* What is expected *
Look through the records below, and copy out every line that holds the string "logo".
(Dataset content)
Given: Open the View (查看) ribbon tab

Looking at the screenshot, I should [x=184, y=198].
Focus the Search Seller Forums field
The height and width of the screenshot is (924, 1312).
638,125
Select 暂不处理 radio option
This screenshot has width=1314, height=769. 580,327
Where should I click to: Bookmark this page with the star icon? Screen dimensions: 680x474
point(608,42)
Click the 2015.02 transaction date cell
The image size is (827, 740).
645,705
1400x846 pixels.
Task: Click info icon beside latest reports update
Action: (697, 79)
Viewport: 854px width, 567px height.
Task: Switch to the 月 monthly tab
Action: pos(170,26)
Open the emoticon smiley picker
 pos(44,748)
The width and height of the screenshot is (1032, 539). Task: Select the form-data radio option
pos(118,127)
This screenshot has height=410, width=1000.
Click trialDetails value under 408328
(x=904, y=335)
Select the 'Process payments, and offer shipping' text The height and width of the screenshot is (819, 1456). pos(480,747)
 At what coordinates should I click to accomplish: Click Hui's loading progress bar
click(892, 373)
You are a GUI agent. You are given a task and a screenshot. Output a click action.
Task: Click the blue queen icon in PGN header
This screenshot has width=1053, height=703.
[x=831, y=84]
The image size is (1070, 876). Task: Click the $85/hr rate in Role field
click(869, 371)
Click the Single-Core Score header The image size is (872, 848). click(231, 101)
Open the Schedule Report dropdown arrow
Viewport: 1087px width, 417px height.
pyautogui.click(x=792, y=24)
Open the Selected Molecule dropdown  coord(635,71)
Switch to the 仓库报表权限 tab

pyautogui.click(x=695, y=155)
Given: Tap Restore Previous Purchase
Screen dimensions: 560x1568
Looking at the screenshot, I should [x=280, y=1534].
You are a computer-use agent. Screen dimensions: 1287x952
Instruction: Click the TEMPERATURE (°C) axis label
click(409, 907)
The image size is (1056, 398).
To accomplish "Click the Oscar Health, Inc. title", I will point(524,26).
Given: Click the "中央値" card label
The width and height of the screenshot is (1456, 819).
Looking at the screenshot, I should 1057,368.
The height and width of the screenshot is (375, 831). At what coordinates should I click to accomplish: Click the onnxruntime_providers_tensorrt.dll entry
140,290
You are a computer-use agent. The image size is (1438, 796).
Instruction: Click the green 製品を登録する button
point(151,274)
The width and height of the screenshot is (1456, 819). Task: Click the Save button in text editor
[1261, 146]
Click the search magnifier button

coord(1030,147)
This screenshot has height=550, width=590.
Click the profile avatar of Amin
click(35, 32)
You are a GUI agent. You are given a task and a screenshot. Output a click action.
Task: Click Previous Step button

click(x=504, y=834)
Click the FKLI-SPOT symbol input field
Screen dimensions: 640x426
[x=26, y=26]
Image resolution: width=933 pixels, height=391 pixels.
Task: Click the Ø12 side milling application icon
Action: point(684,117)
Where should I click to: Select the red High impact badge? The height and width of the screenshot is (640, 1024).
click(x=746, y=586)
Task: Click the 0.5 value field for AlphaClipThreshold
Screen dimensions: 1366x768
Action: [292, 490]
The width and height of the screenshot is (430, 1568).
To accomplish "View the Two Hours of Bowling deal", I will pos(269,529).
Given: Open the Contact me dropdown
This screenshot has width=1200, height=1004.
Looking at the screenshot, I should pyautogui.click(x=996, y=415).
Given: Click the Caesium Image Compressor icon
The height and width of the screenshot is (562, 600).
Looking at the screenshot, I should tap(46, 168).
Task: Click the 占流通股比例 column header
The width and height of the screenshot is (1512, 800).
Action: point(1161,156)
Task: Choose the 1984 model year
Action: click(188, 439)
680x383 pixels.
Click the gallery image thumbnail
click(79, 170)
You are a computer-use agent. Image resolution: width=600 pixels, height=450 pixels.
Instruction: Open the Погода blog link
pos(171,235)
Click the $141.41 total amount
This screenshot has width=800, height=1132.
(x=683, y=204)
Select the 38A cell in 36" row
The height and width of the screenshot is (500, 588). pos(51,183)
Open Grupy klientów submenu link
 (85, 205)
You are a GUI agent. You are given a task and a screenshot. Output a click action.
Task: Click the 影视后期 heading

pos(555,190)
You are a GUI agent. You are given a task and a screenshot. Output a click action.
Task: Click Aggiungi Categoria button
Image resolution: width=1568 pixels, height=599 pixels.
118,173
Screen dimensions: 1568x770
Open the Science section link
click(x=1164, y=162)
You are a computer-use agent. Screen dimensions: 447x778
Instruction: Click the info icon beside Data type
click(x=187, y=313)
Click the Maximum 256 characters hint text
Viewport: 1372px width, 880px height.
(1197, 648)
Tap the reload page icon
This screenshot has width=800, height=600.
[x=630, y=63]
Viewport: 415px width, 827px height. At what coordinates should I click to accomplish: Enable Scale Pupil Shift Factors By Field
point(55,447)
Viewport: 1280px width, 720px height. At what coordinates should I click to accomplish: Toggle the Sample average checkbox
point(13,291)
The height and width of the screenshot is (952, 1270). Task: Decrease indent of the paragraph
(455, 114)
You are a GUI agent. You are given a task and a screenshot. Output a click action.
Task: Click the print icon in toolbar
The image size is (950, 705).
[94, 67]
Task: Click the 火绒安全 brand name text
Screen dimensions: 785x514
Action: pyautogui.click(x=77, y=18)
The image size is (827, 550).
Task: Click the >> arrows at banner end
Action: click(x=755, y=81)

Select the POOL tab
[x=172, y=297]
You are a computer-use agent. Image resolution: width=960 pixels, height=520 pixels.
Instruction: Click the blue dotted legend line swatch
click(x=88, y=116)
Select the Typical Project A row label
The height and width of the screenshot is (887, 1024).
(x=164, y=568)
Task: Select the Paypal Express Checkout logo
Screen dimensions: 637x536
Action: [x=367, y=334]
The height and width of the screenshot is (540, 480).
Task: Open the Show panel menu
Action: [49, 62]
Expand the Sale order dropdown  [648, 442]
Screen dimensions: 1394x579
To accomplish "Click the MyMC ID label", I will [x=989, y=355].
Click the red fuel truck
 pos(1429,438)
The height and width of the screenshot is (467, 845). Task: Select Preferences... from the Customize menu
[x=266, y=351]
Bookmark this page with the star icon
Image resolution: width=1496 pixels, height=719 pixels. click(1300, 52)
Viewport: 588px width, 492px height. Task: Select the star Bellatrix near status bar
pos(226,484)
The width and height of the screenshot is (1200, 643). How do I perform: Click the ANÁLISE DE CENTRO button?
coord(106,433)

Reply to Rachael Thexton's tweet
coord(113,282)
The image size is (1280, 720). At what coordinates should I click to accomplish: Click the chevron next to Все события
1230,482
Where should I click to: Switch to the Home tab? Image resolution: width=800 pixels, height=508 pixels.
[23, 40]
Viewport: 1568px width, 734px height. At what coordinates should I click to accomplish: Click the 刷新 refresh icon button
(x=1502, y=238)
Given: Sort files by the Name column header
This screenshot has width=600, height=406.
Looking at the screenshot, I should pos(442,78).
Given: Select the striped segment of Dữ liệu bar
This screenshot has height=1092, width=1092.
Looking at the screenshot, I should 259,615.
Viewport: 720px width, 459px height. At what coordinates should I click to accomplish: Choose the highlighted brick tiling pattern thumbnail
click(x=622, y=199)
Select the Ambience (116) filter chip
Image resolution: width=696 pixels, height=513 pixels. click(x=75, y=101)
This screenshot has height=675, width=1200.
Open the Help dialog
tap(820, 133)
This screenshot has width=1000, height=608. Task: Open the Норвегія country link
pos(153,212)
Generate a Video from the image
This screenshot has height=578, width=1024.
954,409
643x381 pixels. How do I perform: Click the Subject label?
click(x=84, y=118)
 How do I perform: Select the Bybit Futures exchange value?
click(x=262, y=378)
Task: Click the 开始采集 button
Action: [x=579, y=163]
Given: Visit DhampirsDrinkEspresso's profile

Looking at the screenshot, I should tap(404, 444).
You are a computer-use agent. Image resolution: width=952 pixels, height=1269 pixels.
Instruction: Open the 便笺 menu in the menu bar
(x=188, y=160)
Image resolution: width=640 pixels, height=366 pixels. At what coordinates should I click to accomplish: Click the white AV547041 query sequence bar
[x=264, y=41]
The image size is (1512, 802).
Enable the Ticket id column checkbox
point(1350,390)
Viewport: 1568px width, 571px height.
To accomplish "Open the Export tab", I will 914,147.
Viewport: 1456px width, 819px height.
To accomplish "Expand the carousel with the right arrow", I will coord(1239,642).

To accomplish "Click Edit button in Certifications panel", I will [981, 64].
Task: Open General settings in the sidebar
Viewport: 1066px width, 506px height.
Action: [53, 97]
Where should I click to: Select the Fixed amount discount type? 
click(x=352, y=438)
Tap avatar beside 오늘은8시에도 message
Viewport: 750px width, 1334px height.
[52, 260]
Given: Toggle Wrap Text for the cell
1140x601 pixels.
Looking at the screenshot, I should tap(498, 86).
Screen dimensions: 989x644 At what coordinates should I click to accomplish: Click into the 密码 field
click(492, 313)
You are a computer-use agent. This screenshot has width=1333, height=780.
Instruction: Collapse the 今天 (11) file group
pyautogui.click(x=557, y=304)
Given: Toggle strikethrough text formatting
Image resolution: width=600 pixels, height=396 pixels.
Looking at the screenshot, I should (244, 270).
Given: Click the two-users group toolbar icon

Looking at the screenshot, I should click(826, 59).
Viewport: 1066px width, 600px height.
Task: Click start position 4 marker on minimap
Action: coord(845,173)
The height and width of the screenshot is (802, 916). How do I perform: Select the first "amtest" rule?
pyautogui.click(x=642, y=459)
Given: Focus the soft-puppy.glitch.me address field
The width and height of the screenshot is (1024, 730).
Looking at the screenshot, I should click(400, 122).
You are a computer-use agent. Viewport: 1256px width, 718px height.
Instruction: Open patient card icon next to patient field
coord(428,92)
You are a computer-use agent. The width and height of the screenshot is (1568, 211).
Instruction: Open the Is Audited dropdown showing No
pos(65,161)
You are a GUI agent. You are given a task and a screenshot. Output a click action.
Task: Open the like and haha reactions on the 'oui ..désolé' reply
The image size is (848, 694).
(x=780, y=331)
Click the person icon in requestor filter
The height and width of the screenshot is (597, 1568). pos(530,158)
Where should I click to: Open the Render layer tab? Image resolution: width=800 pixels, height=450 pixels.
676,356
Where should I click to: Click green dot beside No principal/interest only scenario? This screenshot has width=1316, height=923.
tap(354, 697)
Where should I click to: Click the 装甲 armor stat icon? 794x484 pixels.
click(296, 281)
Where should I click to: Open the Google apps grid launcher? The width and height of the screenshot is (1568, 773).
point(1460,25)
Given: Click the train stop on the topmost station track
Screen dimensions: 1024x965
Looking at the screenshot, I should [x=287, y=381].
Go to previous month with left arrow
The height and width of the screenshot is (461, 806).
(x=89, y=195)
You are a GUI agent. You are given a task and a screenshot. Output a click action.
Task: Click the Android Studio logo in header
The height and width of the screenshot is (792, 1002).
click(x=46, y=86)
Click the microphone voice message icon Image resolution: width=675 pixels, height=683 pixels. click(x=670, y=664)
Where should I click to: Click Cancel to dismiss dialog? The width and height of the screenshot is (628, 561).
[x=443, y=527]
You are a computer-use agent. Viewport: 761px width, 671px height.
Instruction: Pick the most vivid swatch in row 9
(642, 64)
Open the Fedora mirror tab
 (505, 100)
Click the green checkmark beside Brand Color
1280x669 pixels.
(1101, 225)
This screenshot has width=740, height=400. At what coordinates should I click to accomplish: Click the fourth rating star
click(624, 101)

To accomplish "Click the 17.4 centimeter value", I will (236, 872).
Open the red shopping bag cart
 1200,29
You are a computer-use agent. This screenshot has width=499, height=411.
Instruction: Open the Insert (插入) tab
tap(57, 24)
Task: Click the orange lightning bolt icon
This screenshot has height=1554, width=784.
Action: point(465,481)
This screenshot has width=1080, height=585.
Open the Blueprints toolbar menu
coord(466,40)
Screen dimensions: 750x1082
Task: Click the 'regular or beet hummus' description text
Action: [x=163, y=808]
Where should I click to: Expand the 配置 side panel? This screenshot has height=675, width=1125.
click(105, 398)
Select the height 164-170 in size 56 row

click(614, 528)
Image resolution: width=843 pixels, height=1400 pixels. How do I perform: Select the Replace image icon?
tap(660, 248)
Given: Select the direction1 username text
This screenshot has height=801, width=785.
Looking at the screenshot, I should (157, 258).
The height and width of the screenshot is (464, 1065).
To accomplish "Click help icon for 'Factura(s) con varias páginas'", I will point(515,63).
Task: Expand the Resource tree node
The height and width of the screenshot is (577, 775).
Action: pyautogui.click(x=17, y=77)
(End Dataset content)
* Answer section *
Task: Select the Paypal Express Checkout logo
Task: Click the Android Studio logo in header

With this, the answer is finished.